Помяла были всё сосновые.

Калачики да ведь круписчаты,

А калачики да пахнут на хвою,

Не могу калачика я в рот-от взять».

Да и то ли князю за бедно стало.

Из-за того стола из-за дубового,

Выставал Чурилушко сын Плёнкович.

Говорил Чурило таково слово:

«Владимир ты, князь да столен-киевский!

К нам не Дюк Степанович наехал-то,

Налетела ворона погумённая.

Да он у крестьянина да в казаках живёт,

Да он у крестьянина коня угнал,

А и он у крестьянина живота накрал,

А тем животом он похваляется».

Говорил-то Дюк да таково слово:

«Да ай ты, Чурило сухоногоё,

Сухоного Чурило, грабоногоё!

Я своим именьицем-богачеством

Да и ваш-от весь я столен Киев-град

Я продам именьем да и выкуплю».

Говорил Чурило таково слово:

«Владимир ты, князь да столен-киевский!

Посадим-ко мы Дюка во глубок погрёб.

А пошлем-ко Алешу мы Поповича,

Ко Дюку Именьица описывать».

Говорил-то Дюк да таково слово:

«Владимир ты, князь да столен-киевский!

Не посылай-ко Алешеньки Поповича,

А Алешино дело ведь поповское,

Поповско дело не отважноё,

Не описать именья будет в три годы.

Во тех межах ему числа не дать.

Пошли-ко Добрынюшку Никитича.

Добрынине дело ведь купецкое,

Купецко дело всё отважноё,

Опишё именье он в три часа».

Посылали Добрынюшку Никитича.

Садился Добрыня на добра коня,

Поехал Добрыня в славный Галич-град.

Приехал Добрыня в славный Галич-град,

Находил терема-ты самолучшие.

Соходил Добрыня со добра коня,

Заходил Добрыня во высок терём,

Он крест кладёт да по-писаному,

Поклон ведёт да по-ученому,

А бьет челом да на вси стороны.

Тут сидит жена да старо-матерна,

Не много шелку, ведь, вся в золоте.

Говорил Добрыня таково слово:

«Да ты здравствуй, Дюкова ты матушка!»

Говорит жена да старо-матерна:

«А яз-то Дюку ведь не матушка,

А яз-то Дюкова калачница».

Да и то ли Добрыне за бедно стало.

Выходил Добрыня на широкий двор.

Садился Добрыня на добра коня,

Отъезжал Добрыня во чисто поле,

Раздернул шатер белополотняный,

И спал он долог день до вечера,

А темную ночь да и до бела свету.

Поутру вставает он ранешенько,

Садился Добрыня на добра коня,

Приезжал Добрыня в славный Галич-град,

Забирается да дальше прежнего.

Тут сидит жена да старо-матерна,

Не много шелку ведь, вся в золоте.

Говорил Добрыня таково слово:

«Да ты здравствуй, Дюкова ты матушка!»

Говорит жена да старо-матерна:

«Да ты здравствуй, удалый добрый молодец!

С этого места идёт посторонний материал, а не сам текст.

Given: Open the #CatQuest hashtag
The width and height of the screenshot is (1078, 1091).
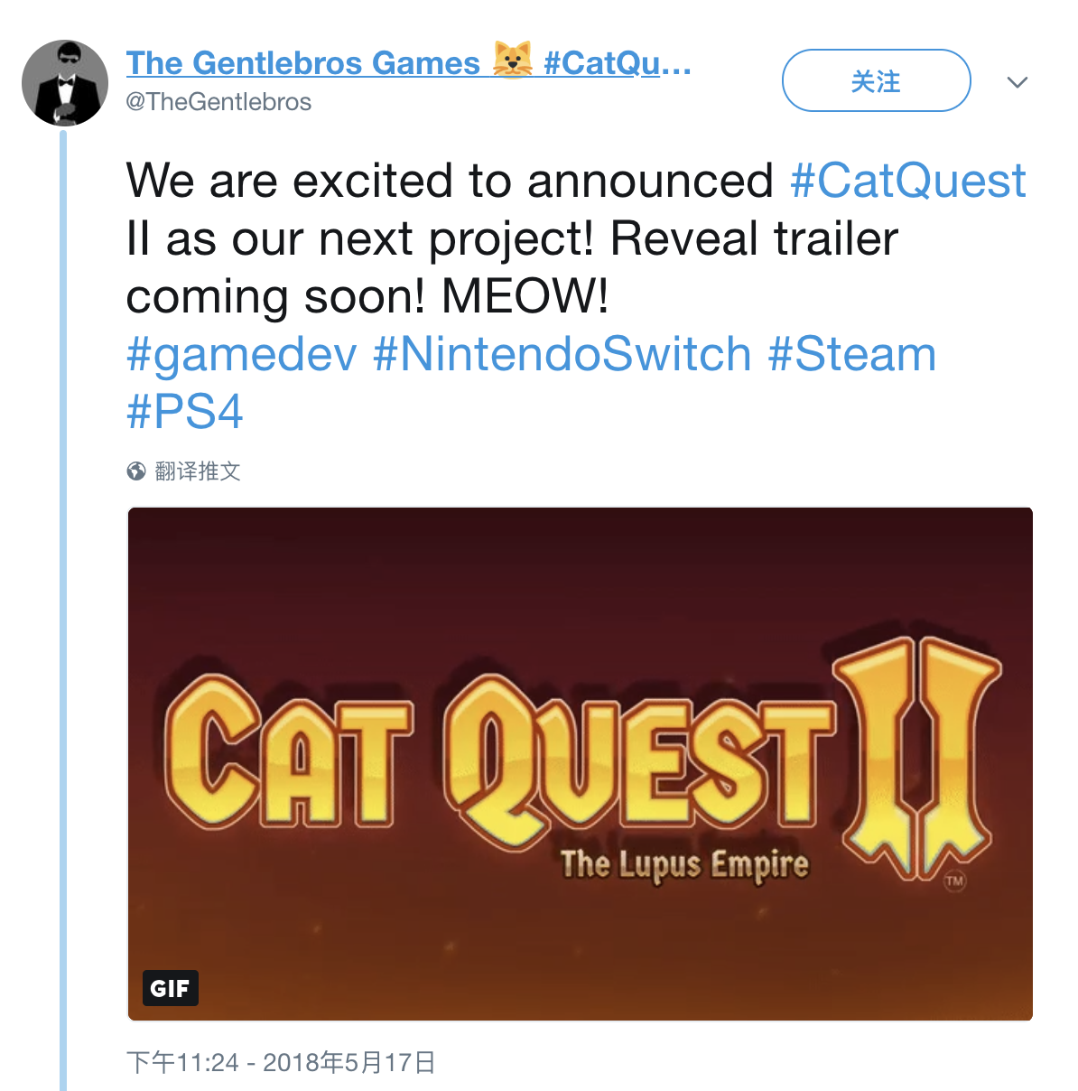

А яз-то Дюку ведь не матушка,

Да яз-то Дюкова божатушка».

Говорил Добрыня таково слово:

«Да и ай ты, Дюкова божатушка!

Скажи мне про Дюкову-ту матушку».

Говорит жена да старо-матерна:

«Да и ай ты, удалой добрый молодец!

Да ты в утри стань-ко ты ранешенько,

Да и стань в церкви нищею каликою.

Как первая толпа пройде метельщиков,

Друга толпа пройде лопатников,

Третья толпа пройде подстельщиков,

Расстилают сукна багрецовые,

Идут как тутов а три женщины,

Несут подзонтик-от подсолнечный,

Умей-ко ты тут с ней поздороваться».

Выходил Добрыня на широкий двор,

Садился Добрыня на добра коня,

Отъезжал Добрыня во чисто поле,

Раздернул шатер белополотняный,

Да спал он долог день до вечера,

А темную ночь да до бела свету.

Поутру ставае он ранёшенько,

Садился Добрыня на добра коня,

Приезжал Добрыня в славный Галич-град

Становился в церкви нищею каликою.

Перва толпа прошла метельщиков,

Друга толпа прошла лопатников,

Третья толпа прошла подстельщиков,

Расстилают сукна багрецовые,

Идут как тутова три женщины,

Несут подзонтик-от подсолнечный.

Заходил Добрынюшка на супротивочку,

Говорил Добрыня таково слово:

«Да ты здравствуй, Дюкова ты матушка!

Послал вам Дюк по челомбитьицу,

И всем по поклону вам поставити».

Говорила Дюкова-то матушка:

«Да ты здравствуй, удалой добрый молодец!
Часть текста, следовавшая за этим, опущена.